[The problem]: Report how many lines in the data include the string "agent", and add nothing else.

[Records supplied]:
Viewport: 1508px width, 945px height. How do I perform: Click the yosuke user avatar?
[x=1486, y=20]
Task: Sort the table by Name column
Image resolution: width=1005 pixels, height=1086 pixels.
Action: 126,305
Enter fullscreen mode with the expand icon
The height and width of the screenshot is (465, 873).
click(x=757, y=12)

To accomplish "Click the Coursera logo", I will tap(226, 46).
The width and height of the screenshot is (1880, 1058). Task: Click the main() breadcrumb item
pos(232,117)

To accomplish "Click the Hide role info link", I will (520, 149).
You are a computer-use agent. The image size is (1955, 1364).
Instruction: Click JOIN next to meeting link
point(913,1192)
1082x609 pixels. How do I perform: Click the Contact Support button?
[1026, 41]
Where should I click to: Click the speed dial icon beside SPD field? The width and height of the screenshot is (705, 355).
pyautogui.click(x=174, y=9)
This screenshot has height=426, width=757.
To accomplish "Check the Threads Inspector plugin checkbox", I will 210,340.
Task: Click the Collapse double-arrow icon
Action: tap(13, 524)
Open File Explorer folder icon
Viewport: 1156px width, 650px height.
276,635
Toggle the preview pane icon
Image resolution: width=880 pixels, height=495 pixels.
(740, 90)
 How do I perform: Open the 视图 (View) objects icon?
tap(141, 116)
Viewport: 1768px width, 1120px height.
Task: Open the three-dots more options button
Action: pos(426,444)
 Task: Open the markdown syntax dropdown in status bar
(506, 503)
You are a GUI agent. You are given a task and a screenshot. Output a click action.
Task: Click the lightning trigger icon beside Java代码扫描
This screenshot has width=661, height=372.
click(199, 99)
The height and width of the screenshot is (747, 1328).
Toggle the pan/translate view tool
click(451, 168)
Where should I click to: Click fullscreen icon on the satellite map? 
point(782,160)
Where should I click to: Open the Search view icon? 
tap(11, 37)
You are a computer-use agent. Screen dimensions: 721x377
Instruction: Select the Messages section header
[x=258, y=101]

[Solution to this problem]: 3